Segment Start: Extracted records

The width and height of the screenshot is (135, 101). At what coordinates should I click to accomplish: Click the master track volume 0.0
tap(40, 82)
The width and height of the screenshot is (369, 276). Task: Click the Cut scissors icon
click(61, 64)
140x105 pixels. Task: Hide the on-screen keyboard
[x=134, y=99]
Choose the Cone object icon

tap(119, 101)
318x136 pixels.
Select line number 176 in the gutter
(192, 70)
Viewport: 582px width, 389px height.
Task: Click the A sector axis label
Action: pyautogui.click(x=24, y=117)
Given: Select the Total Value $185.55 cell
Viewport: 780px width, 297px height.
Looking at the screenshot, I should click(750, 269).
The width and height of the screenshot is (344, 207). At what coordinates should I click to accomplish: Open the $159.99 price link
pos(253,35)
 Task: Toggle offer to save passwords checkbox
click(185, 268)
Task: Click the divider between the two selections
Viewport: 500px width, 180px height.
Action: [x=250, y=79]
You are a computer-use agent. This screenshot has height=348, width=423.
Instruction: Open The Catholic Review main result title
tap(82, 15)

Segment End: Extracted records
Segment Start: Extracted records

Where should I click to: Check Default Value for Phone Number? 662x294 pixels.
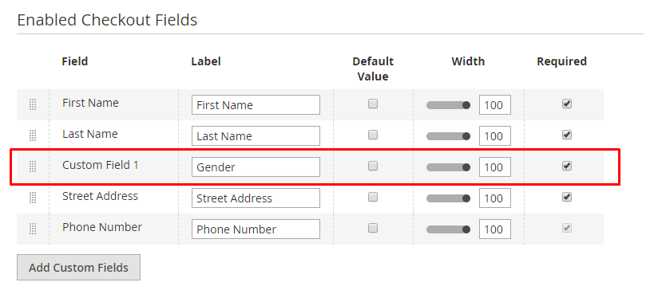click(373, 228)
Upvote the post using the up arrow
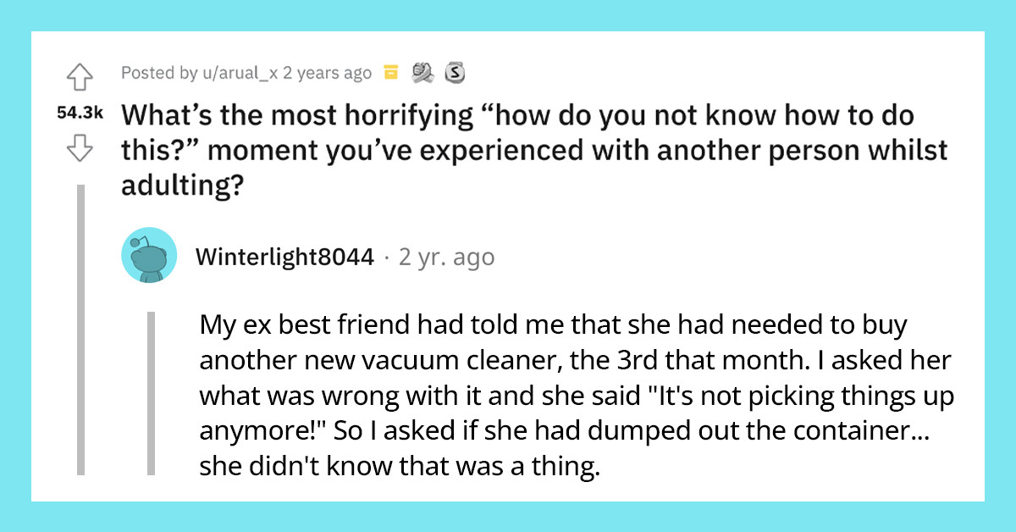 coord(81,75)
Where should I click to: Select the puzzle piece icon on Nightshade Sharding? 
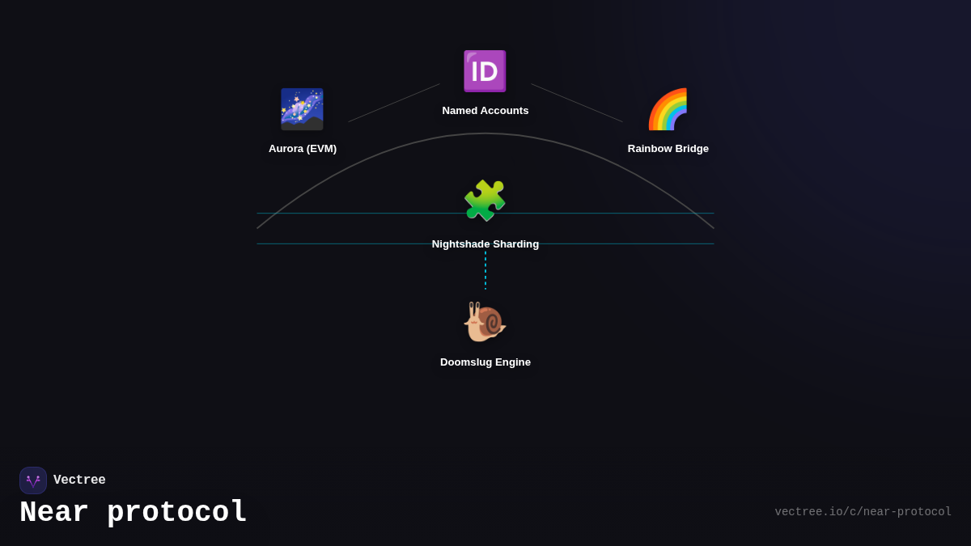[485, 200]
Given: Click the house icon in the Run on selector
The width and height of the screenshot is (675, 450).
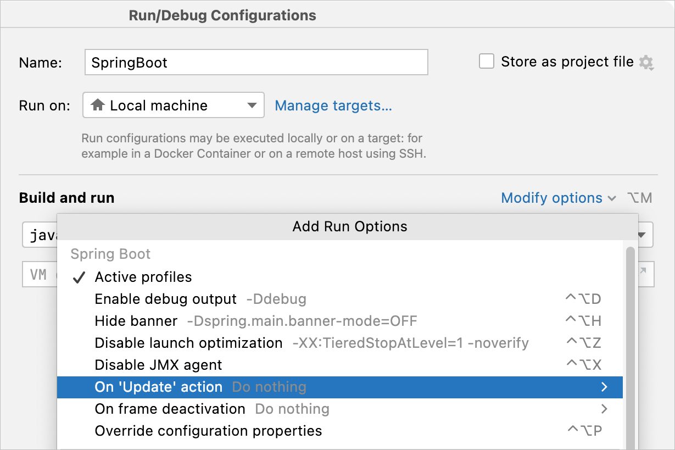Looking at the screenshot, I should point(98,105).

Segment End: Extracted records
Segment Start: Extracted records

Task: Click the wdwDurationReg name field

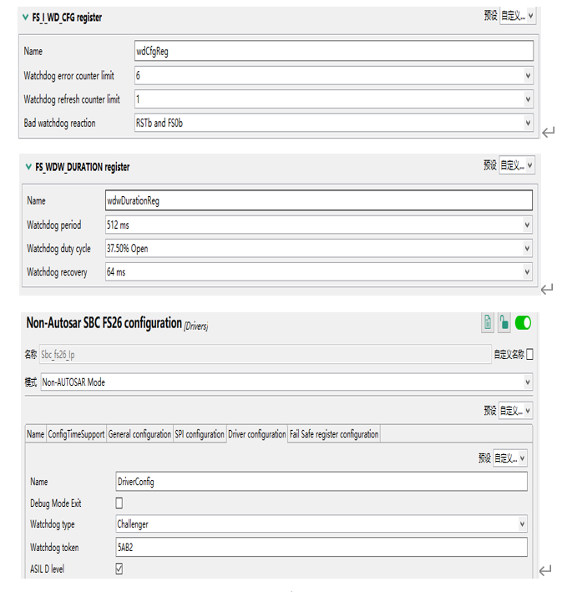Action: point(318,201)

Segment End: Extracted records

**Task brief**
The answer must consist of every line from the entries above that contains "Given".

**Reply**
Given: Select the Total Value $185.55 cell
Given: Click the house icon in the Run on selector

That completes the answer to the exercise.